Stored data
══════
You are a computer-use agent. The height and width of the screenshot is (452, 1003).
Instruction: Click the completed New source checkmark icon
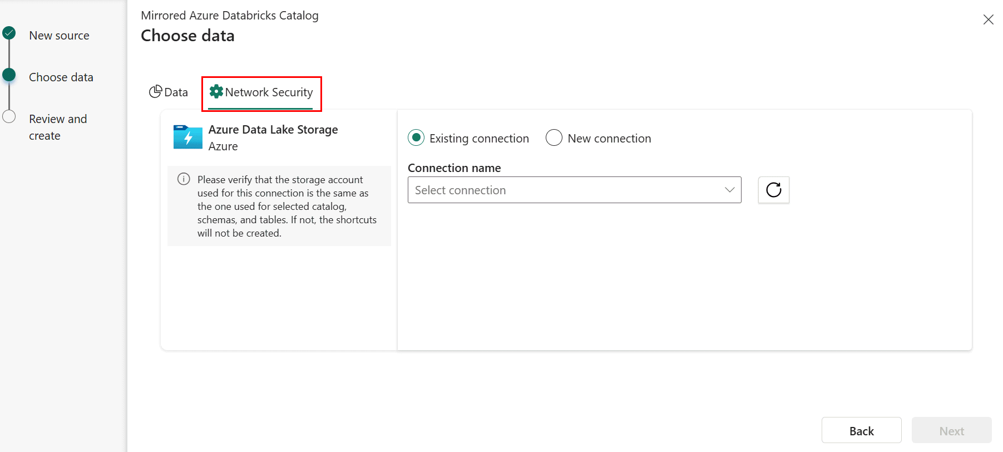[x=9, y=33]
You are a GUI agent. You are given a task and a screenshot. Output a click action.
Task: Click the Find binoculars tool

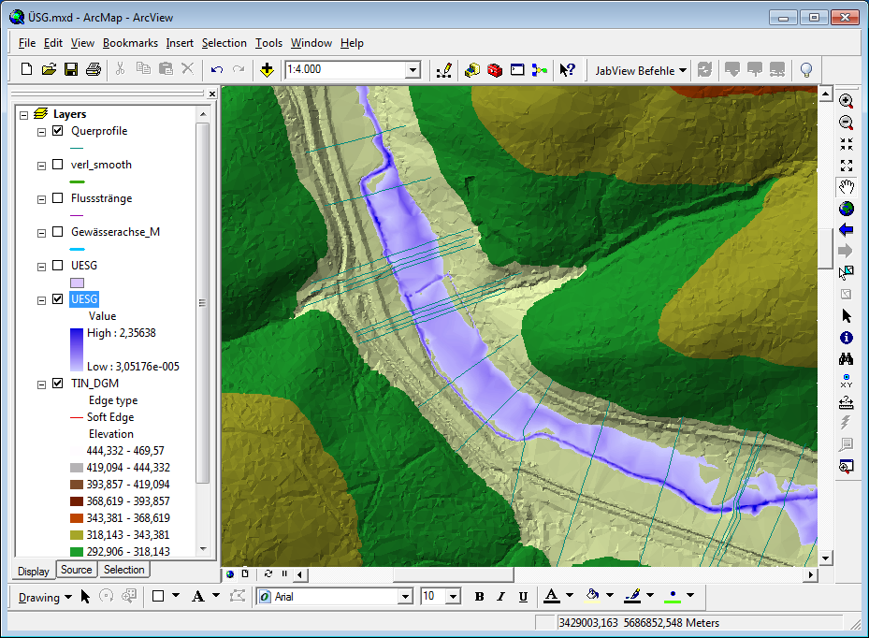pyautogui.click(x=847, y=359)
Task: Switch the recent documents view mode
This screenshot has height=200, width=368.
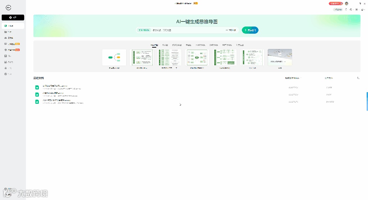Action: click(358, 78)
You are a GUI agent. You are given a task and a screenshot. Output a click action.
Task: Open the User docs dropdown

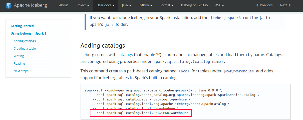(106, 5)
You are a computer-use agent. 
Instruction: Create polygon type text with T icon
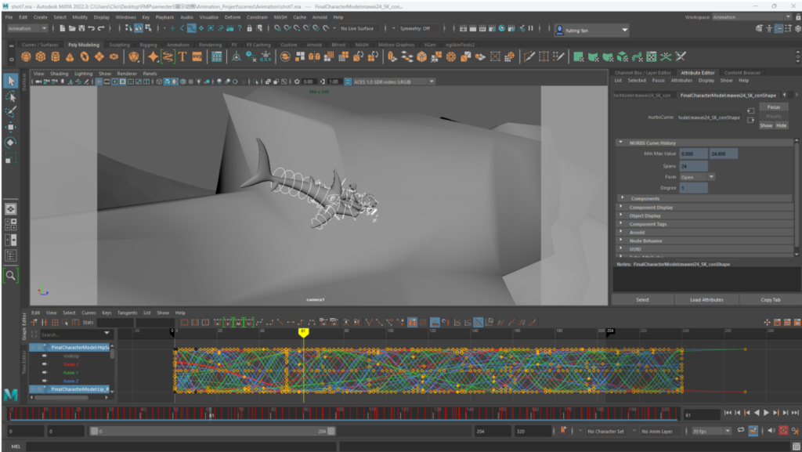click(x=182, y=57)
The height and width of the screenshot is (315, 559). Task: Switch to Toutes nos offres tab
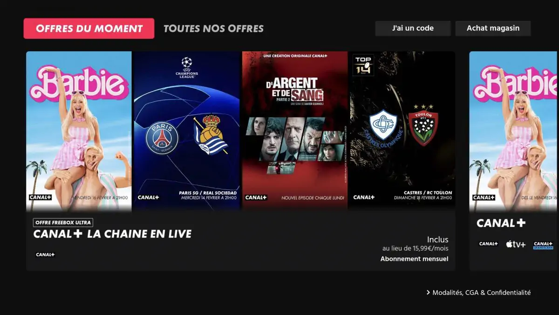coord(213,28)
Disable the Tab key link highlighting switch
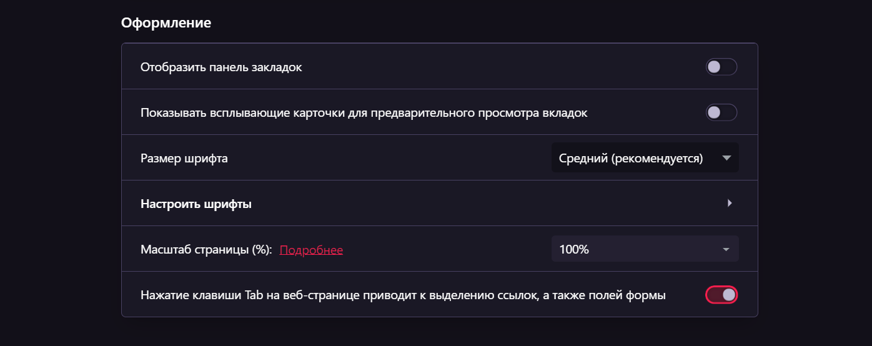 point(721,295)
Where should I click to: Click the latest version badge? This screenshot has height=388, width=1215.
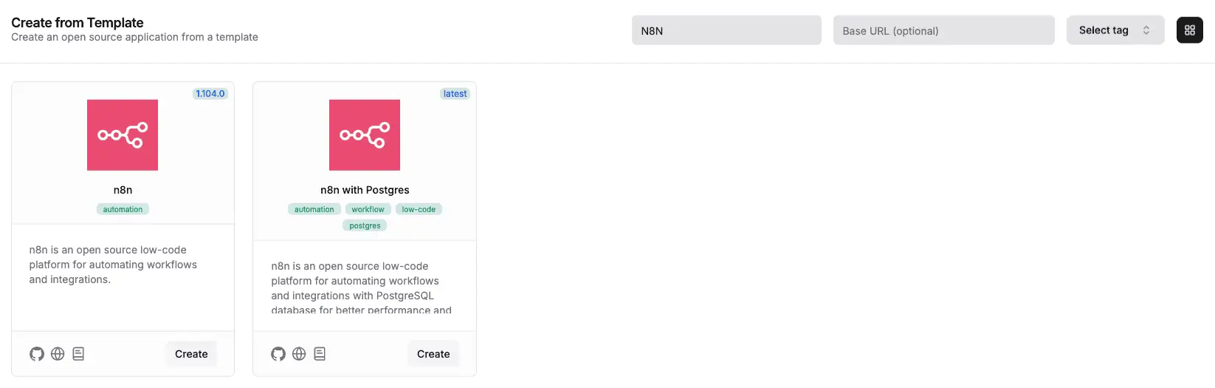coord(455,94)
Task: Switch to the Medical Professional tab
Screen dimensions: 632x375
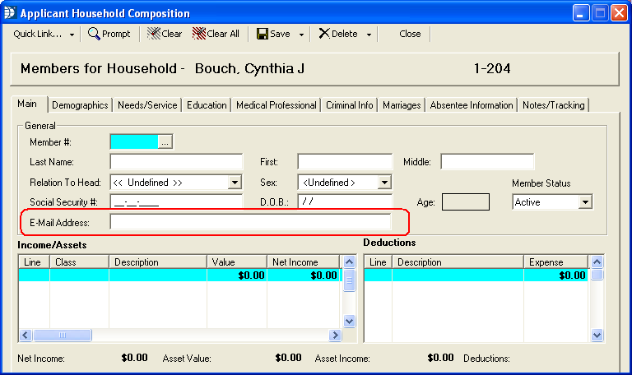Action: 276,105
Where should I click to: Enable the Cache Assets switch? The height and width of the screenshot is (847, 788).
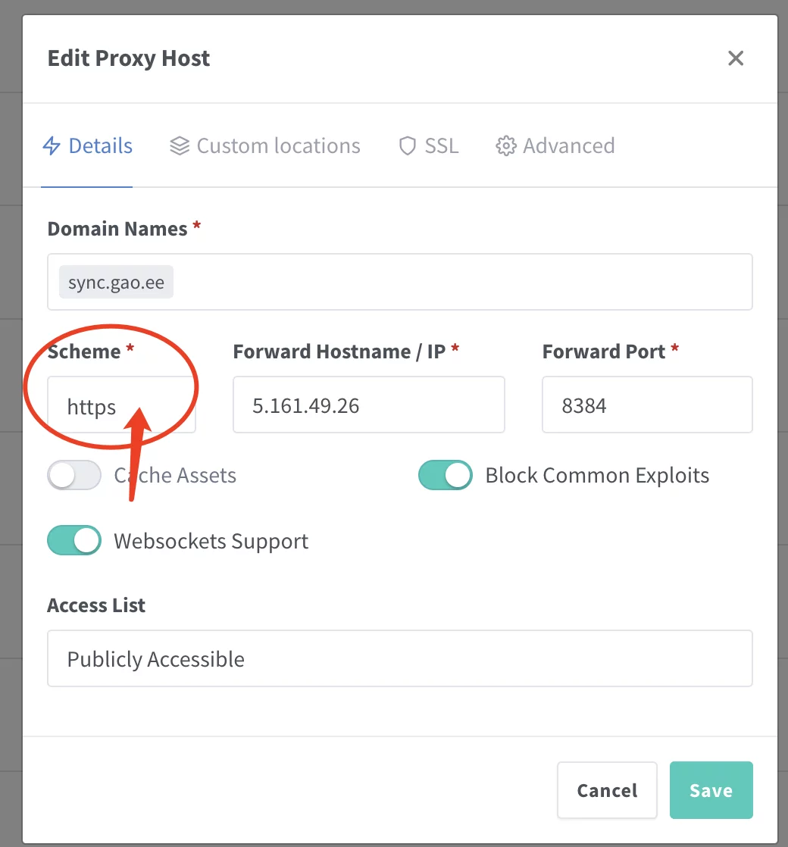(x=74, y=476)
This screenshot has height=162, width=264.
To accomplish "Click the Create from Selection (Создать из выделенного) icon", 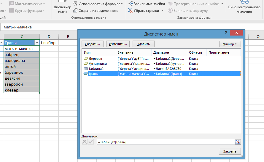I will pos(76,11).
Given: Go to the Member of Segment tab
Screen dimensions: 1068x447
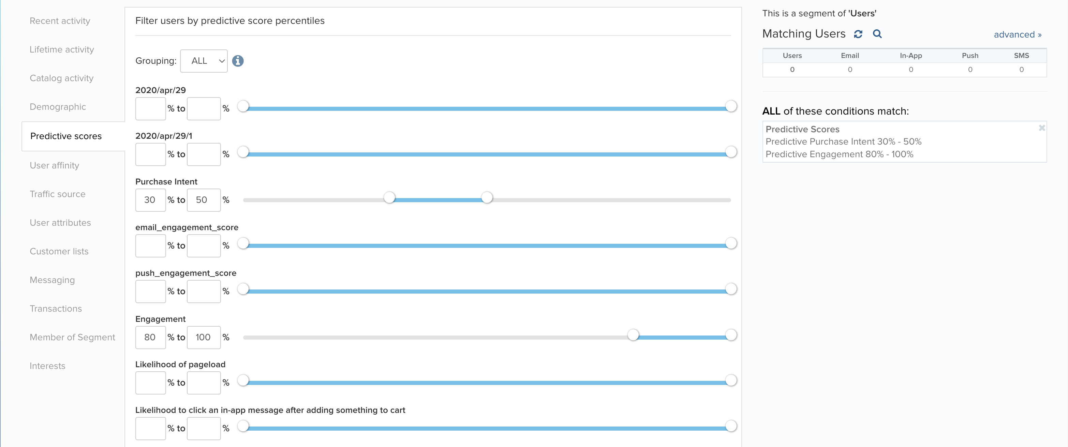Looking at the screenshot, I should coord(72,337).
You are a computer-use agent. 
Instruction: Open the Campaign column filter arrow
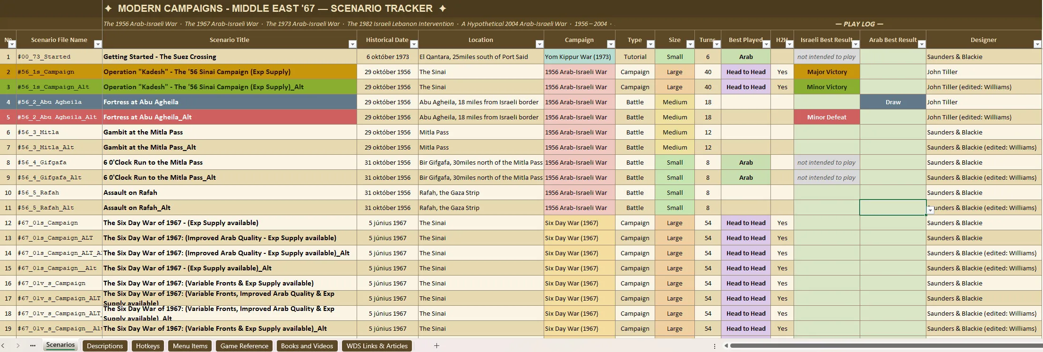pos(611,44)
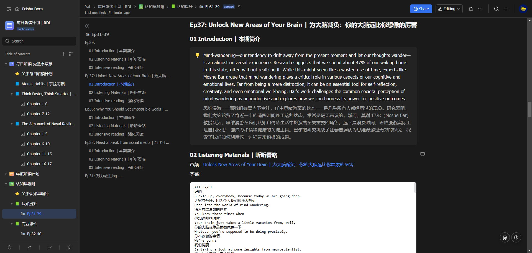The image size is (532, 253).
Task: Open Chapter 7-12 in the sidebar
Action: pos(38,114)
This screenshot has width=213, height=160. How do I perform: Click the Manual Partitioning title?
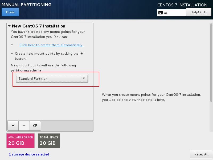[x=27, y=5]
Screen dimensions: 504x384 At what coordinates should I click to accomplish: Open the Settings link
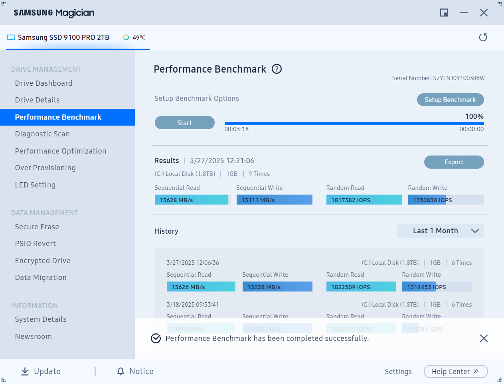(x=398, y=371)
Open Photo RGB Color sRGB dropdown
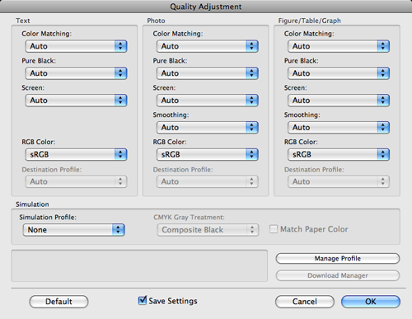The width and height of the screenshot is (412, 319). click(x=208, y=154)
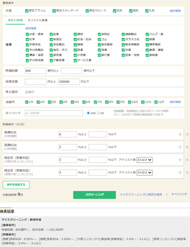Screen dimensions: 190x247
Task: Click into the キーワード text field
Action: click(54, 113)
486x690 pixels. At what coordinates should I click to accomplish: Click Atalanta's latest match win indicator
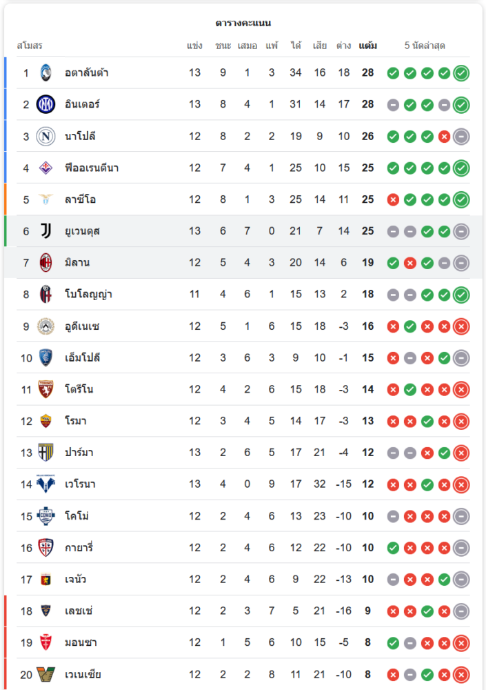point(461,72)
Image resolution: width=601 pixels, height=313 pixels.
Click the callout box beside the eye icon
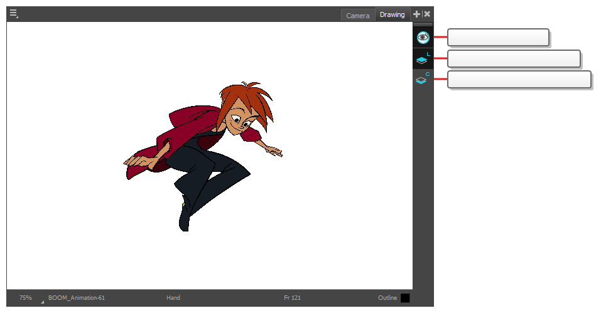pos(498,38)
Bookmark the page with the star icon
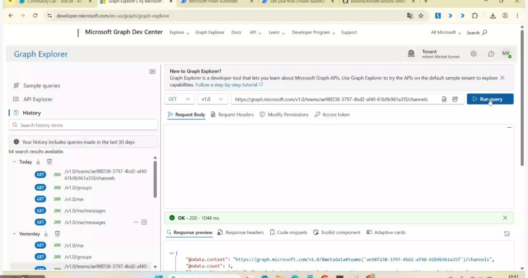Image resolution: width=528 pixels, height=278 pixels. pos(421,15)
══════
### Exercise details
Once the line holding "Click the callout box beside the eye icon" is found, set down that line and every line after it, exactly, through the last line of the records above, omitting pictures.

### Written response
Click the callout box beside the eye icon
pos(498,38)
Bookmark the page with the star icon
Image resolution: width=528 pixels, height=278 pixels. pos(421,15)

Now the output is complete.